_WORK INSTRUCTION_
Could you write out each of the records below exactly?

--- START ---

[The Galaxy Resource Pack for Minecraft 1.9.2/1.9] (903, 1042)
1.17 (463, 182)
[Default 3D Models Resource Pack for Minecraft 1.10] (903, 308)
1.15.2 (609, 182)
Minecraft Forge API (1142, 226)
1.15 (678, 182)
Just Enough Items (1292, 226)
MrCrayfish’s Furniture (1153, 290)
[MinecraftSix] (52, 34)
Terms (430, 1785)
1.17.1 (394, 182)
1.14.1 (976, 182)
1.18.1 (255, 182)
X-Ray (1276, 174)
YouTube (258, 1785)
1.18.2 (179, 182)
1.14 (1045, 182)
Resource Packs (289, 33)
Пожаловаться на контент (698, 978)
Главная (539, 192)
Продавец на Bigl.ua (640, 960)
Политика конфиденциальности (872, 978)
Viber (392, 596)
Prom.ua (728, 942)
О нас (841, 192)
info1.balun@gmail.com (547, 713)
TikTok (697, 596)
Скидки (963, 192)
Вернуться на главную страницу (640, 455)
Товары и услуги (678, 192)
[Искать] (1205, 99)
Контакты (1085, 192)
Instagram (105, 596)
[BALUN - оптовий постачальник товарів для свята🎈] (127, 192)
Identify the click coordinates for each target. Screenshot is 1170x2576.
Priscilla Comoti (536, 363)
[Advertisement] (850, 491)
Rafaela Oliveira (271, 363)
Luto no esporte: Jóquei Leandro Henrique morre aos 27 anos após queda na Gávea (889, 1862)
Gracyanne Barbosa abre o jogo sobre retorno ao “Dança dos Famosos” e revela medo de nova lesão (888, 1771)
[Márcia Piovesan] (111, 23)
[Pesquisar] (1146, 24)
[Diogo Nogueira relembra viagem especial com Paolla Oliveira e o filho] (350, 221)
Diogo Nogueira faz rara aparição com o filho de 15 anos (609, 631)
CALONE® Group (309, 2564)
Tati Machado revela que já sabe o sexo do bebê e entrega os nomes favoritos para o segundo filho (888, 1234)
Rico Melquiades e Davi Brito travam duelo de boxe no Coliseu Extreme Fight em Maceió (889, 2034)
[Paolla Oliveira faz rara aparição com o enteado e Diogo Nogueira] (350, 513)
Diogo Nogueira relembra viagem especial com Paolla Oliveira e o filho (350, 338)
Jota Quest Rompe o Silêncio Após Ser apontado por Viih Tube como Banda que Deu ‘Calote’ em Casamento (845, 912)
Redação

--- END ---

_ANSWER BOX_
[The Galaxy Resource Pack for Minecraft 1.9.2/1.9] (903, 1042)
1.17 (463, 182)
[Default 3D Models Resource Pack for Minecraft 1.10] (903, 308)
1.15.2 (609, 182)
Minecraft Forge API (1142, 226)
1.15 (678, 182)
Just Enough Items (1292, 226)
MrCrayfish’s Furniture (1153, 290)
[MinecraftSix] (52, 34)
Terms (430, 1785)
1.17.1 (394, 182)
1.14.1 (976, 182)
1.18.1 (255, 182)
X-Ray (1276, 174)
YouTube (258, 1785)
1.18.2 (179, 182)
1.14 (1045, 182)
Resource Packs (289, 33)
Пожаловаться на контент (698, 978)
Главная (539, 192)
Продавец на Bigl.ua (640, 960)
Политика конфиденциальности (872, 978)
Viber (392, 596)
Prom.ua (728, 942)
О нас (841, 192)
info1.balun@gmail.com (547, 713)
TikTok (697, 596)
Скидки (963, 192)
Вернуться на главную страницу (640, 455)
Товары и услуги (678, 192)
[Искать] (1205, 99)
Контакты (1085, 192)
Instagram (105, 596)
[BALUN - оптовий постачальник товарів для свята🎈] (127, 192)
Identify the click coordinates for each target. Screenshot is 1170x2576.
Priscilla Comoti (536, 363)
[Advertisement] (850, 491)
Rafaela Oliveira (271, 363)
Luto no esporte: Jóquei Leandro Henrique morre aos 27 anos após queda na Gávea (889, 1862)
Gracyanne Barbosa abre o jogo sobre retorno ao “Dança dos Famosos” e revela medo de nova lesão (888, 1771)
[Márcia Piovesan] (111, 23)
[Pesquisar] (1146, 24)
[Diogo Nogueira relembra viagem especial com Paolla Oliveira e o filho] (350, 221)
Diogo Nogueira faz rara aparição com o filho de 15 anos (609, 631)
CALONE® Group (309, 2564)
Tati Machado revela que já sabe o sexo do bebê e entrega os nomes favoritos para o segundo filho (888, 1234)
Rico Melquiades e Davi Brito travam duelo de boxe no Coliseu Extreme Fight em Maceió (889, 2034)
[Paolla Oliveira faz rara aparição com o enteado e Diogo Nogueira] (350, 513)
Diogo Nogueira relembra viagem especial com Paolla Oliveira e o filho (350, 338)
Jota Quest Rompe o Silêncio Após Ser apontado por Viih Tube como Banda que Deu ‘Calote’ em Casamento (845, 912)
Redação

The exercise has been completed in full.